__Try it__:
Copy exactly and only the lines running from the one that contains "Given: Click the 2 September date text" to the final line of the data below, without the pictures.
== Data for this task
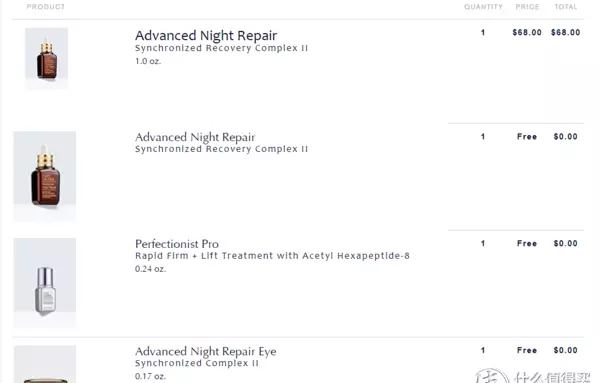The image size is (600, 383).
Task: Click the PRODUCT column header
Action: pos(46,7)
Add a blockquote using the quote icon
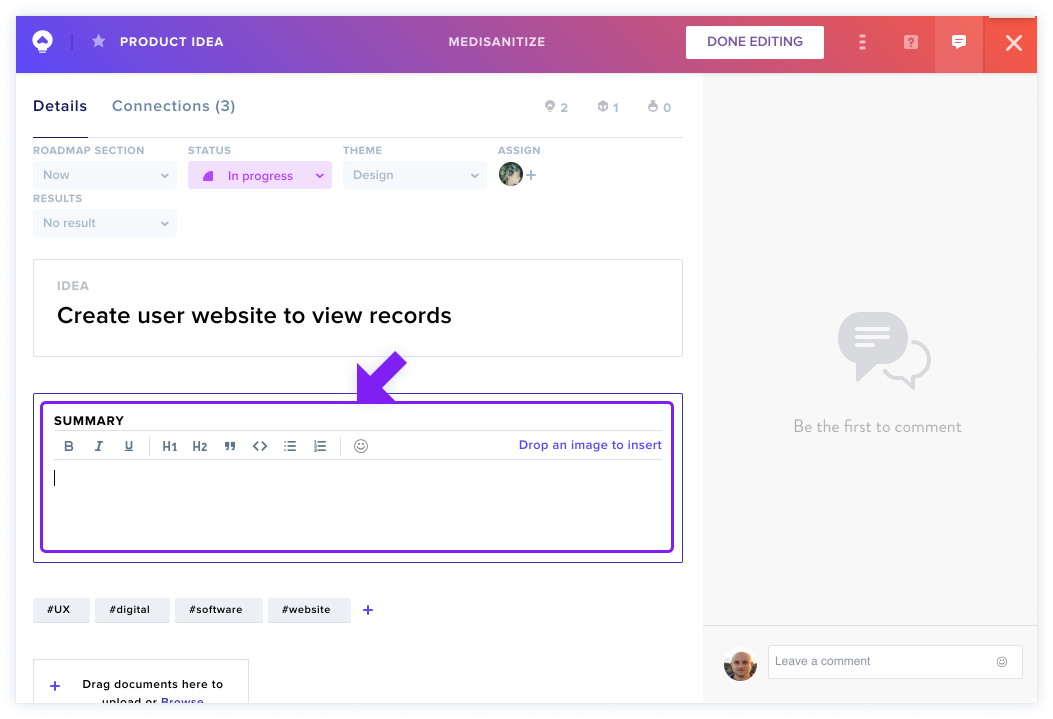This screenshot has width=1053, height=719. pos(230,446)
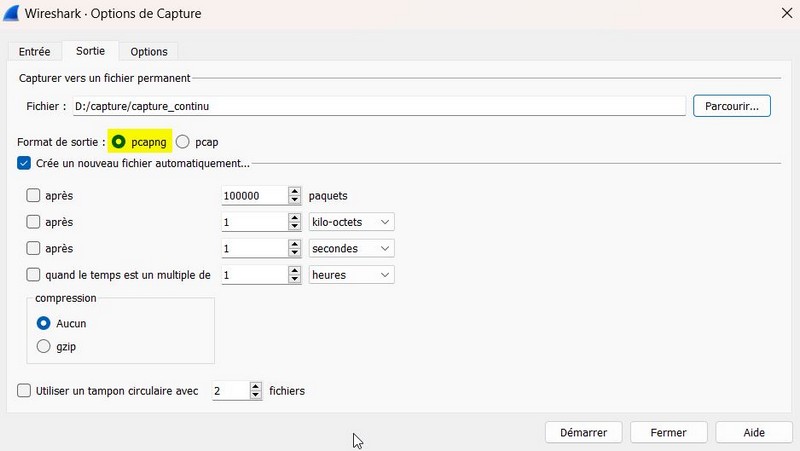
Task: Select the pcapng output format
Action: (120, 143)
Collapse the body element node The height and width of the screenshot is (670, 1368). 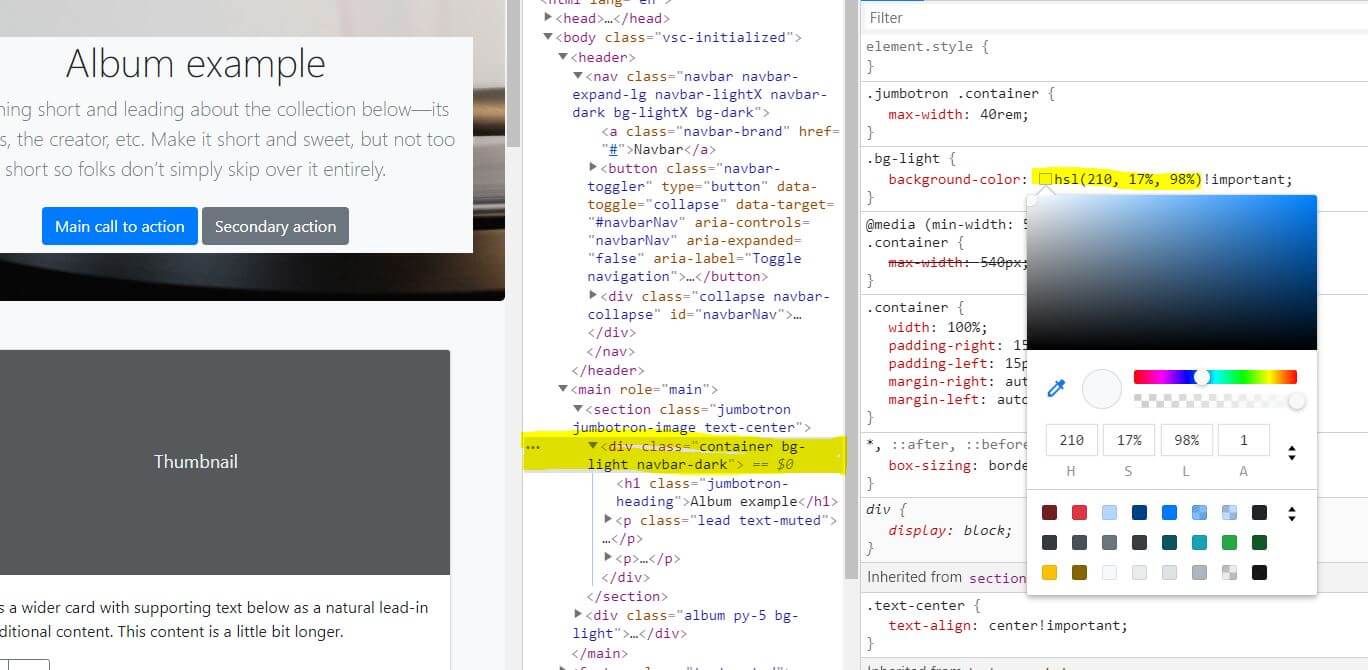548,37
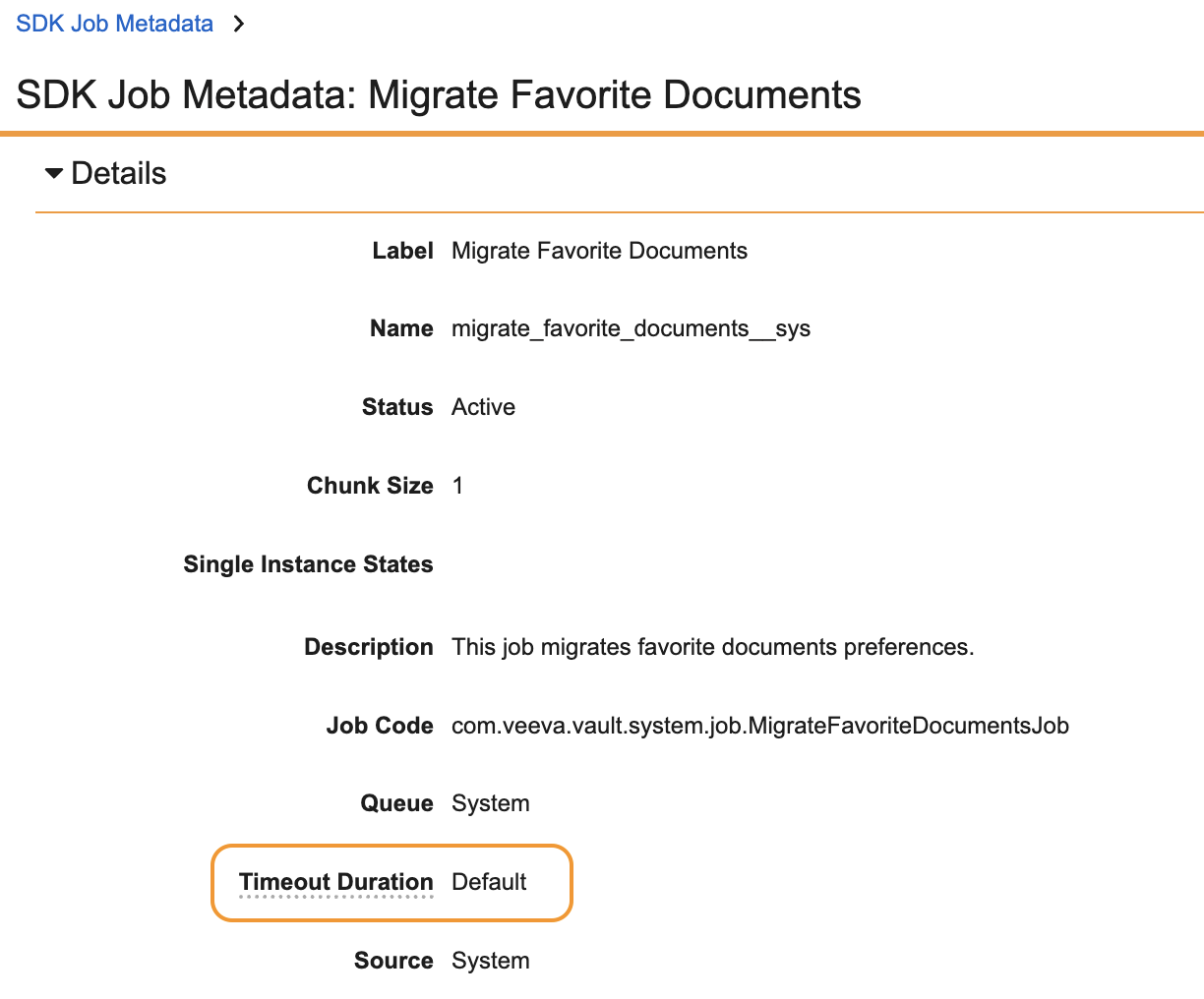Click the breadcrumb chevron arrow
Screen dimensions: 1204x999
pos(238,24)
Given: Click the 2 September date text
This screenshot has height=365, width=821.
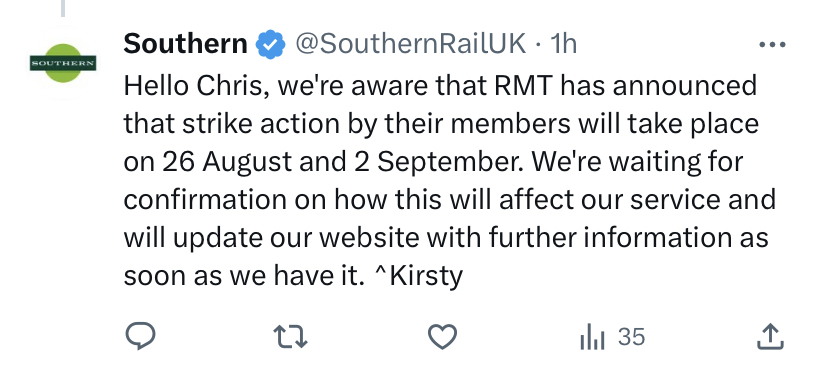Looking at the screenshot, I should tap(436, 162).
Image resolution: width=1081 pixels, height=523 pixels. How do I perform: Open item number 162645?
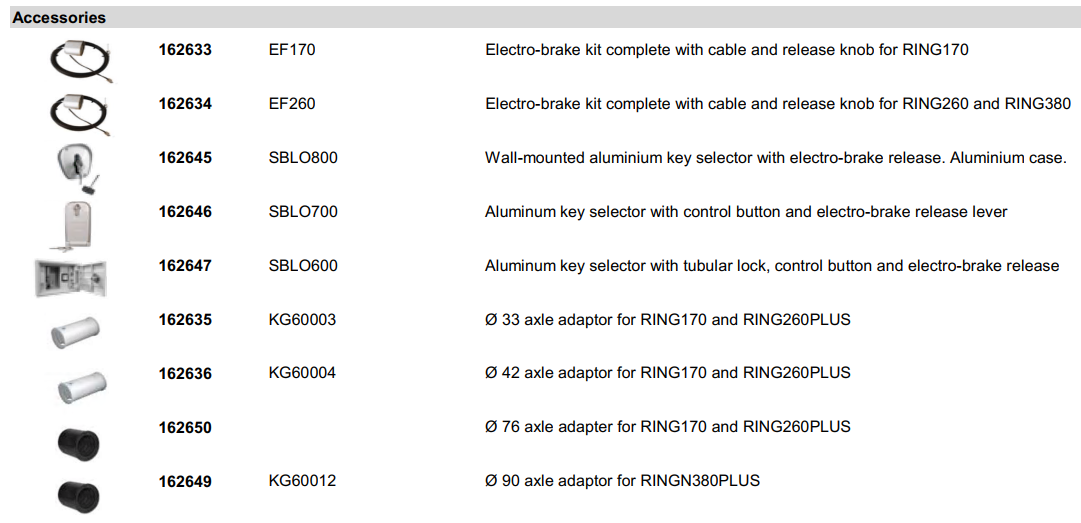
====
__Reply to the task__:
Given: Click the 2 September date text
This screenshot has height=365, width=821.
Looking at the screenshot, I should tap(436, 162).
Image resolution: width=1081 pixels, height=523 pixels. How do I perform: Open item number 162645?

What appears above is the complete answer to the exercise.